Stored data

--- START ---

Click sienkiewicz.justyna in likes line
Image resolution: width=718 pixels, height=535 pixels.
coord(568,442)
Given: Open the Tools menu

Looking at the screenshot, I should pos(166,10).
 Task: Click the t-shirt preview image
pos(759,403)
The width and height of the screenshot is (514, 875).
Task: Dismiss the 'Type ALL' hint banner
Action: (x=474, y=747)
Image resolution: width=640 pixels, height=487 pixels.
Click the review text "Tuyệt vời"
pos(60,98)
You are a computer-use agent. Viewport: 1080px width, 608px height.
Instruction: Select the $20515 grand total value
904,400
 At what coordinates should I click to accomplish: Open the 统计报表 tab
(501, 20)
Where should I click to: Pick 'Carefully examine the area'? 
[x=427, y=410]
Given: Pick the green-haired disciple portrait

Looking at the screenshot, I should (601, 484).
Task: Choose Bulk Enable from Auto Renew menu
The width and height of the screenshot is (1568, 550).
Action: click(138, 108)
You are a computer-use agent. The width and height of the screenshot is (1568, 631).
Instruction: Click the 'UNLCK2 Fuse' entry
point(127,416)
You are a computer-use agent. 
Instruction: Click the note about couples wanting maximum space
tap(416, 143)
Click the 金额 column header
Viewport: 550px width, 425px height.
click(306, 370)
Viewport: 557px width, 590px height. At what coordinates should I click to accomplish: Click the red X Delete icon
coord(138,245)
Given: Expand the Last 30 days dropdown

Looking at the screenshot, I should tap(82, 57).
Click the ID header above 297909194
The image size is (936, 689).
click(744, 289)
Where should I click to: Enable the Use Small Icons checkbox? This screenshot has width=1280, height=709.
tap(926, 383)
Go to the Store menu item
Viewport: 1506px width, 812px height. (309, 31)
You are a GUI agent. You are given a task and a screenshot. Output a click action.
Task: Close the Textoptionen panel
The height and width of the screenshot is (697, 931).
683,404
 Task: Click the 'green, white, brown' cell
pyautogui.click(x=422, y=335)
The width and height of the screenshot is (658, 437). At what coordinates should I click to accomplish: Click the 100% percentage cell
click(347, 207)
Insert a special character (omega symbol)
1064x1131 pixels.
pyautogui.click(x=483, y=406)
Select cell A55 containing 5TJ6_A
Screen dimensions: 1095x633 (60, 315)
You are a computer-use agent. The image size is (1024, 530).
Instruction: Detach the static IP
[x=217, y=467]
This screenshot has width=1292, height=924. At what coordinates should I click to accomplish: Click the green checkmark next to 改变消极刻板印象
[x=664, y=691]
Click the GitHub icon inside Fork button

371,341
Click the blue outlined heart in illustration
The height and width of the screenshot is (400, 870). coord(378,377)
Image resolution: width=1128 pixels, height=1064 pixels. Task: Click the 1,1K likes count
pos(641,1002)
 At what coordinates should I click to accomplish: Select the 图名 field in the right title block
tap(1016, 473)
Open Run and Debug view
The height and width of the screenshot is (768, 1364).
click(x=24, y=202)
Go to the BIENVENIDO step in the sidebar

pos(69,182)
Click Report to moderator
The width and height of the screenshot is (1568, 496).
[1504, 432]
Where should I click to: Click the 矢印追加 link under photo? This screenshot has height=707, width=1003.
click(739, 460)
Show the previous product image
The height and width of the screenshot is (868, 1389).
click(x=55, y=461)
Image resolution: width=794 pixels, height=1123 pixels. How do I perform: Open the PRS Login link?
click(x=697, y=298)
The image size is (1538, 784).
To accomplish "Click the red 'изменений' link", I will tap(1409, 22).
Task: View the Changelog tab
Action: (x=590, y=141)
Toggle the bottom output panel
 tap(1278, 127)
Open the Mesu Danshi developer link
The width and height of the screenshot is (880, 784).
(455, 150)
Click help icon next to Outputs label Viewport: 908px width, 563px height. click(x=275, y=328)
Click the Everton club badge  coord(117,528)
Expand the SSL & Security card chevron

--- END ---

__Your task__: Each line of the entries above that includes "header" counts once; state how many such lines there are, with the number as the only answer.

__Written response__: 2